#### Work to be completed
Check every line of the material below for the string "computer", and return the ones that have it.

#### Input
=-=-=
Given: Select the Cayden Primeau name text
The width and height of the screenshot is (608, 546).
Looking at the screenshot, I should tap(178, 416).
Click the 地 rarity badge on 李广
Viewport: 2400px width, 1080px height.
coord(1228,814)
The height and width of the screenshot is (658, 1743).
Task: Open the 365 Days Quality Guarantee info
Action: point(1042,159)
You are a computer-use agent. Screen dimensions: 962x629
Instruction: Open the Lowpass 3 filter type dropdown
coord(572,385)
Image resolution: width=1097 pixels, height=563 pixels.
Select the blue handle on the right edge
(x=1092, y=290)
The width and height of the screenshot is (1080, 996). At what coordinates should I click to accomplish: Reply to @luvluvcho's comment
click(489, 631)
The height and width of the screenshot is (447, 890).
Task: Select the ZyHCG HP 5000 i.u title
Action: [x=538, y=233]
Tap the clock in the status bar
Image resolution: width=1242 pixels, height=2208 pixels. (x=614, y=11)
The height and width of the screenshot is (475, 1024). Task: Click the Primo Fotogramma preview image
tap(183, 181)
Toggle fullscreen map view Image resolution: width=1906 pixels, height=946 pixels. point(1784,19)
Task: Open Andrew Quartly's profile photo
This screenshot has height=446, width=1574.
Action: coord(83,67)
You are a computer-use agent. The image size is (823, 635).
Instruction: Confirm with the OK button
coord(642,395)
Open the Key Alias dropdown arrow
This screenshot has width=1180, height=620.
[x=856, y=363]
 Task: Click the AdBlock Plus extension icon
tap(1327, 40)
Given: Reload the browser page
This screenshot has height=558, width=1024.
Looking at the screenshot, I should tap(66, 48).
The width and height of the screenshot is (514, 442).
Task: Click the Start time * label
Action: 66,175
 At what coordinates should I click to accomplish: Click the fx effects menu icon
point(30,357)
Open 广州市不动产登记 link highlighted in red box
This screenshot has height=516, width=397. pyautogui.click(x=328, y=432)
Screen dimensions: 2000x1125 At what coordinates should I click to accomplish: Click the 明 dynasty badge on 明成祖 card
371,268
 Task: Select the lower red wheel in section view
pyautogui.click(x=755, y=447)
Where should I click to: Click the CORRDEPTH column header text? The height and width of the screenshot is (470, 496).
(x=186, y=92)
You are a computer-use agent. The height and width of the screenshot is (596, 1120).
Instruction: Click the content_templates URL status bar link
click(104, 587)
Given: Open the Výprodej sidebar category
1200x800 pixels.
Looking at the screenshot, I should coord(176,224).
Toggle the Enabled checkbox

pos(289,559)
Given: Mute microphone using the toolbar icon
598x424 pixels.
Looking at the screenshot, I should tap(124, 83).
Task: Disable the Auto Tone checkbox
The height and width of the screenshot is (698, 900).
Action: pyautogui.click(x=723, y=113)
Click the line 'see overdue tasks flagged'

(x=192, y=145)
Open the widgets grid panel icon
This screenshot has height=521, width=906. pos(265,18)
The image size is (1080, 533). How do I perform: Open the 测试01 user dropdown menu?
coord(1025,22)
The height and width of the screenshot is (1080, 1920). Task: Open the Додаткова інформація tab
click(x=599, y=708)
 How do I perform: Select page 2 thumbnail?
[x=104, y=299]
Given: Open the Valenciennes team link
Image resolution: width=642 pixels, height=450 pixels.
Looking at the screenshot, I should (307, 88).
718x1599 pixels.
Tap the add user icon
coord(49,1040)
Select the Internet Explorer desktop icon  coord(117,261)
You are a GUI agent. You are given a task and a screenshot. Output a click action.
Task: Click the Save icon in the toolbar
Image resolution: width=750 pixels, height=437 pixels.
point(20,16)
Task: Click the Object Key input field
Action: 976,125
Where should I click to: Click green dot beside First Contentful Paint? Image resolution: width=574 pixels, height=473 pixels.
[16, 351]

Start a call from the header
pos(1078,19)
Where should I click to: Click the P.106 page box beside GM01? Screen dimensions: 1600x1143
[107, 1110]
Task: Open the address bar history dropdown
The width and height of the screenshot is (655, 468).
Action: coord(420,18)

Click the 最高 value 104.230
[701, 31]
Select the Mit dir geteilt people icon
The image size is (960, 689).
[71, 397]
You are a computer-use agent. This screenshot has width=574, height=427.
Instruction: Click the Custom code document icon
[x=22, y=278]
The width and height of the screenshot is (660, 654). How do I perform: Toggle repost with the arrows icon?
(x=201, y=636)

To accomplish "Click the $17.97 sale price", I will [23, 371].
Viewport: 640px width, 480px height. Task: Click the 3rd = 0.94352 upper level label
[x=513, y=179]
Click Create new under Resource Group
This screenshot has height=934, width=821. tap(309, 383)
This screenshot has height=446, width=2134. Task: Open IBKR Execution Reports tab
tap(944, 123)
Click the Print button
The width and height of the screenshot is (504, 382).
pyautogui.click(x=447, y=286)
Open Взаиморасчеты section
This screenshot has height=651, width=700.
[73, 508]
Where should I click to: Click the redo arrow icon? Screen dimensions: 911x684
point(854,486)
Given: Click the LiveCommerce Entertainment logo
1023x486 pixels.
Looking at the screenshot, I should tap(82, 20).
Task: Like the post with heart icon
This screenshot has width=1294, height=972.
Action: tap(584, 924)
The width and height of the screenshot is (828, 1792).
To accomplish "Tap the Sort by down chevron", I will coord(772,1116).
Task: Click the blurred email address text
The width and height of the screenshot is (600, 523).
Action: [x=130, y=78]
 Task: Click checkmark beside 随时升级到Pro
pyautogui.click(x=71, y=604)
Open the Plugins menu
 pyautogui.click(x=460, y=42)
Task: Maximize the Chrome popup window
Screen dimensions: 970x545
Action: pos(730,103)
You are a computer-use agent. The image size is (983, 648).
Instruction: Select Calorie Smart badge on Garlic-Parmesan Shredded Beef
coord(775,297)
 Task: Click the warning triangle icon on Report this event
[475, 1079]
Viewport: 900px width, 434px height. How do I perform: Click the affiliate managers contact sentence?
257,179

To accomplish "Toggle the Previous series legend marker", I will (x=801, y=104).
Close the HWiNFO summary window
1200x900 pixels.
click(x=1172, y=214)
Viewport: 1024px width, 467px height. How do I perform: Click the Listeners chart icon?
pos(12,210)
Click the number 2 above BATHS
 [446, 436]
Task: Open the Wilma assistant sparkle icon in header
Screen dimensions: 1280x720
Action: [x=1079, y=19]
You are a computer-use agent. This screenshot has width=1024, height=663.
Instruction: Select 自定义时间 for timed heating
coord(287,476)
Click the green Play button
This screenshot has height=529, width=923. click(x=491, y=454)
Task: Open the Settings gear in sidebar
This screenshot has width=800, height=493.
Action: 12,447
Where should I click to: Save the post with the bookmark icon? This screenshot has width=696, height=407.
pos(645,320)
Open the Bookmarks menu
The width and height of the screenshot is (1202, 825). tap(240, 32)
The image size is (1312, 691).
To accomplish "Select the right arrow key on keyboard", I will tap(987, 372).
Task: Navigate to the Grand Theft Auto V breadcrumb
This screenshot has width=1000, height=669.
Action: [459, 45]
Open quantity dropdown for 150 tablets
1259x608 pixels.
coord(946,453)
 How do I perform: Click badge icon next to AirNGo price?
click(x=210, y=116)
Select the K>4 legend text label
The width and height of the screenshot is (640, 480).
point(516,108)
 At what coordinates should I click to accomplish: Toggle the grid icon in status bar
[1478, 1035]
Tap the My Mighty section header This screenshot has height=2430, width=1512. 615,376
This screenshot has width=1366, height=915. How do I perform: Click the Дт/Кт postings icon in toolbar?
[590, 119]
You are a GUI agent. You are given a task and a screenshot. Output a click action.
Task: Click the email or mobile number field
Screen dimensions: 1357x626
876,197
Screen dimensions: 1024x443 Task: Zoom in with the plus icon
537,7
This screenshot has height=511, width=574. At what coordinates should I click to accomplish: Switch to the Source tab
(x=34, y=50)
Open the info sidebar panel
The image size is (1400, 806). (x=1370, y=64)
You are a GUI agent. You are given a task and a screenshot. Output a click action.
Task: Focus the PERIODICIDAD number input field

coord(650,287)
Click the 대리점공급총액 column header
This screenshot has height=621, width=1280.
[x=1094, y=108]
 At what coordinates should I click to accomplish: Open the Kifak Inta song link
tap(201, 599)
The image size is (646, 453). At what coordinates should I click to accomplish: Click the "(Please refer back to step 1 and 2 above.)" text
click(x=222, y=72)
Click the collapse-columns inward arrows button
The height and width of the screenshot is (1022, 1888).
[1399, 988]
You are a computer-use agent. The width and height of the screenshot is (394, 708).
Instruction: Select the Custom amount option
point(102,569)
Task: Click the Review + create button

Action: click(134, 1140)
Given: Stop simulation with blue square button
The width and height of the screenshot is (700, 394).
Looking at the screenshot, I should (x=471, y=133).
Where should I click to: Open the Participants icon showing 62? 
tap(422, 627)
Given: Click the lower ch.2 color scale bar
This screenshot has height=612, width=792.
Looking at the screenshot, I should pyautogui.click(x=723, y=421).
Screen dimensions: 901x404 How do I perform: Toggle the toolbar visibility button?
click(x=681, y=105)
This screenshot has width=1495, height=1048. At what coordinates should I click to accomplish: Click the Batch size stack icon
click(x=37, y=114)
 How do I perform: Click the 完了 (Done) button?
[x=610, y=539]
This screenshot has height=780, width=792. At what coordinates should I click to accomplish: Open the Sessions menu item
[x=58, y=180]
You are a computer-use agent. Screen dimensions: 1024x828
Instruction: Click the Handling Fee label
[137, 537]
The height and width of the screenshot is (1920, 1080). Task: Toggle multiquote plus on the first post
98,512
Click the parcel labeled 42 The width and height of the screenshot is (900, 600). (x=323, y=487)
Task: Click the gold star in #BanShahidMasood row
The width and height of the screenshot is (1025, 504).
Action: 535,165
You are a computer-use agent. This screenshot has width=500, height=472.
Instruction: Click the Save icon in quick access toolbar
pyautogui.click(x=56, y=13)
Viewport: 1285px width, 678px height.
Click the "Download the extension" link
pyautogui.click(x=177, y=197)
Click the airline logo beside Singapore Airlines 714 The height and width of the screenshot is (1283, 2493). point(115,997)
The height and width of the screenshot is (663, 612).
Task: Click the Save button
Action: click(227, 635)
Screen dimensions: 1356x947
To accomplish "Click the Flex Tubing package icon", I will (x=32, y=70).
=-=-=
#### Response box
You are a computer-use agent. Screen dimensions: 962x629
You are a computer-use agent. The image size is (823, 635).
You are a computer-use agent. The height and width of the screenshot is (596, 1120).
You are a computer-use agent. This screenshot has width=574, height=427.
You are a computer-use agent. The image size is (983, 648).
You are a computer-use agent. This screenshot has width=1024, height=663.
You are a computer-use agent. The width and height of the screenshot is (394, 708).
You are a computer-use agent. Screen dimensions: 1024x828
You are a computer-use agent. This screenshot has width=500, height=472.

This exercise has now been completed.